Extrait proposé =>
Me voici donc au Jardin Botanique de Bruxelles dans une salle nommée la Rotonde. 1ere bonne surprise : l’endroit est splendide. Il s’agit d’une pièce minuscule, sombre et circulaire, chapeautée par une coupole en forme d’ogive d’où pend une boule à facettes qui éclabousse de petites taches de lumière toute la pièce, les stores déployées le long des fenêtres, le plancher, le public et les musiciens. Une vision féerique d’autant plus appréciable que je suis aux premières loges pour profiter du spectacle.
2e bonne surprise : la bière n’est vraiment pas chère en Belgique ! m’aperçois-je en écumant le bar. 1,70€ le gobelet de "Maes", la binouze de base locale, sorte de Kro du crû, qui l’eût cru ? Enfin 3e bonne surprise : En guest, les ABO ont choisi un groupe inconnu et au nom improbable, Joe Gideon & The Shark, qui s’avère l’une des meilleures premières parties que j’ai vues. Le temps d’une demi-douzaine de chansons environ, ce duo mixte à la White Stripes a d’ailleurs mis toute l’audience dans sa poche. Les morceaux débutent souvent par quelques arpèges hypnotiques de Gideon, un sympathique barbu qui pose alors sa voix chaude et grave pour parler davantage que chanter, à la manière d’un Lou Reed, voire d’un Eddie Vedder période I’m Open. Après quoi la musique s’emballe, le rythme s’accélère, la mélodie devient plus rock tout en restant planante, et Gideon finit par chanter. C’est à ce moment là que sa petite soeur, Viva (ou The Shark), entre véritablement en scène. Brunette longiligne et à frange, Viva joue la plupart du temps de deux instruments à la fois : la batterie toujours, et la guitare ou le clavier, au choix. La jeune fille fait aussi les choeurs, et probablement le café. Impressionnant. A l’arrivée, cela donne un excellent groupe très prometteur, dont la musique envoûtante rappelle par instants le Velvet Underground. Paf, allez je m’inscris sur leur mailing list et leur propose de se revoir sur Paris un de ces quatre, on en reparlera...

À compléter =>
a – Pour chaque affirmation, indiquez si elle concorde avec le récit de concert en répondant par oui ou par non, puis citez les mots du récit qui le montrent.
(i) La Rotonde est une salle vaste et lumineuse.
(ii) Le gobelet de « Maes » coûte 1,70 €.
(iii) Viva est la petite sœur de Gideon.
b – Répondez brièvement, d'après le récit de concert :
(i) Qu'est-ce qui pend de la coupole de la Rotonde ?
(ii) Combien de chansons environ Joe Gideon & The Shark ont-ils jouées ?
(iii) De quel instrument Viva joue-t-elle toujours ?
c – Prolongez le récit de concert à partir de sa dernière phrase.

Données extraites =>
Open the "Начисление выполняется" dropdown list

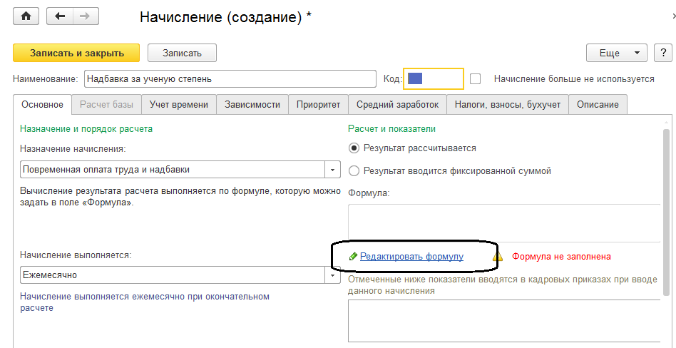tap(333, 275)
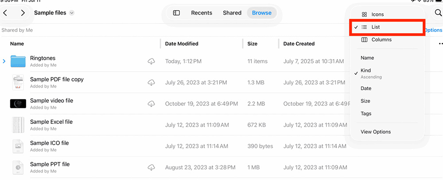The height and width of the screenshot is (180, 443).
Task: Click the Date Modified column header
Action: pos(182,44)
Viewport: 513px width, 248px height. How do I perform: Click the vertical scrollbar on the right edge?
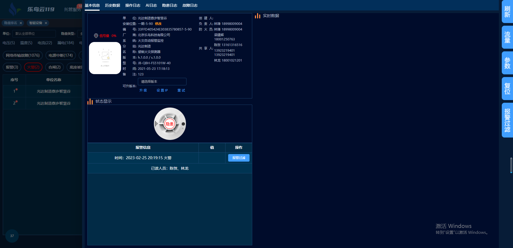pos(511,165)
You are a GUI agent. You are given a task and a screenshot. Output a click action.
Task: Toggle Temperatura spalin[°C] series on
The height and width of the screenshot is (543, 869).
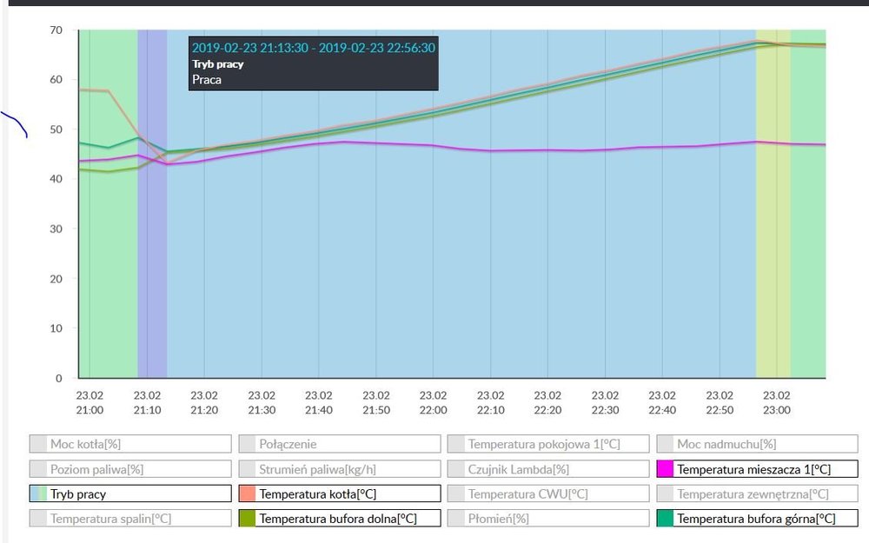pos(130,519)
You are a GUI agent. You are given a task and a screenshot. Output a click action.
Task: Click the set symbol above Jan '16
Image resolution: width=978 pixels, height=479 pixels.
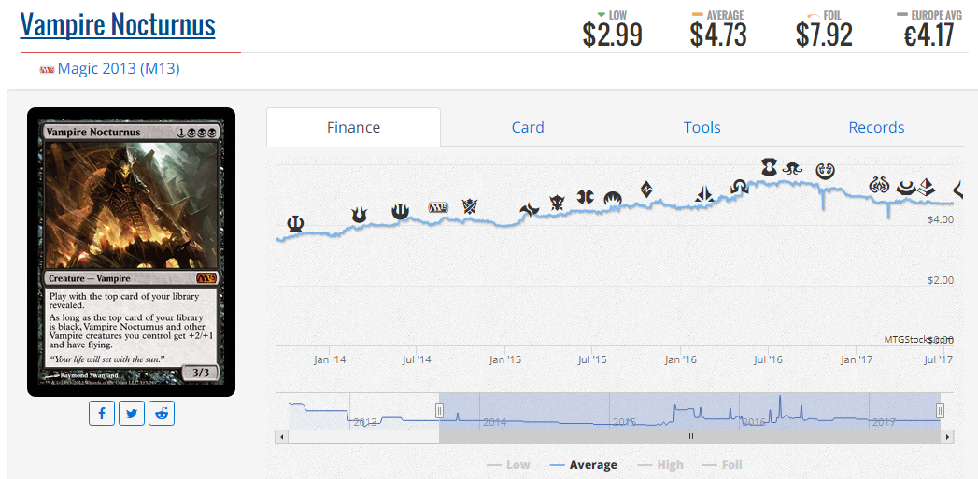[x=705, y=193]
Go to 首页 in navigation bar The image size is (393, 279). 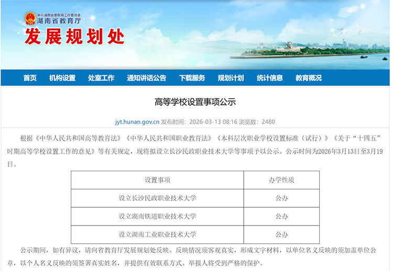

Corrigé =>
a –
(i) Non : « une pièce minuscule, sombre et circulaire ».
(ii) Oui : « 1,70€ le gobelet de "Maes" ».
(iii) Oui : « sa petite soeur, Viva (ou The Shark) ».

b –
(i) Une boule à facettes.
(ii) Une demi-douzaine environ.
(iii) De la batterie.

c –
Avec tout ça j’allais presque oublier Archie Bronson Outfit. Il faut dire que la prestation, pour agréable qu’elle fût, n’a pas été à la hauteur des espérances. Dès le départ, le génial Cherry Lips s’est vu gâcher par un détestable son de micro qui nous priva des cris chevrotants de Sam Windett, pourtant si primordiaux ! Le problème fut peu à peu réglé au fil des chefs d’oeuvre de Derdang Derdang, de Kink à Dart For My Sweetheart en passant par Dead Funny, Jab Jab ou How I Sang Dang, mais ces morceaux parfaits furent hélas expédiés fugitivement sans une seule modification par rapport aux versions studio, ni un seul mot pour le public. Car les Archie Bronson Outfit n’ont pas seulement un look d’amiches avec leur barbe et leur cheveux ras, il semble également que ces trois hommes aient prononcé un voeu de silence. Pour ceux qui l’ignoreraient, les amiches, ce sympathique peuple de culs-bénis que l’on aperçoit dans le film Witness avec Harrison Ford, ont fait profession de foi de vivre en dehors de la modernité, dans l’austérité la plus totale. Guitares électriques mises à part, on jurerait que les Archie Bronson Outfit ont fait le même serment.
Heureusement, il y a Arp Cleveland ! Clairement, le batteur éclipse le reste du groupe sur scène. Disposant d’un kit réduit à l’essentiel (cymbales, charleston, caisse claire, toms et grosse caisse), le garçon s’impose avec une énergie et une efficacité remarquables derrière ses fûts. Moins remuant, le bassiste Dor Hobday (alternativement à la guitare) semble toutefois entrer en transe à chaque chanson, les yeux exorbités, la sueur perlant à grosses gouttes de son front, tout en retenue mais comme prêt à imploser. En définitive, et c’est une surprise, seul le chanteur/guitariste Sam Windett déçoit. Sa voix si particulière et son style unique passent soudain presque à la trappe, question d’ingéniérie sonore défaillante ou de mauvais soir, on ne saurait dire. Le plus regrettable reste cette façon peu élégante d’enchaîner les titres à la manière d’ouvriers stakhanovistes, puis cette fin de concert qui vit le groupe filer à l’anglaise, sans prêter la moindre attention aux fans réclamant un second rappel. Espérons que pour se faire pardonner, le trio nous offrira un troisième album épique. En effet, posséder autant de talent et ne pas en faire profiter davantage les autres, voilà qui serait un crime impardonnable.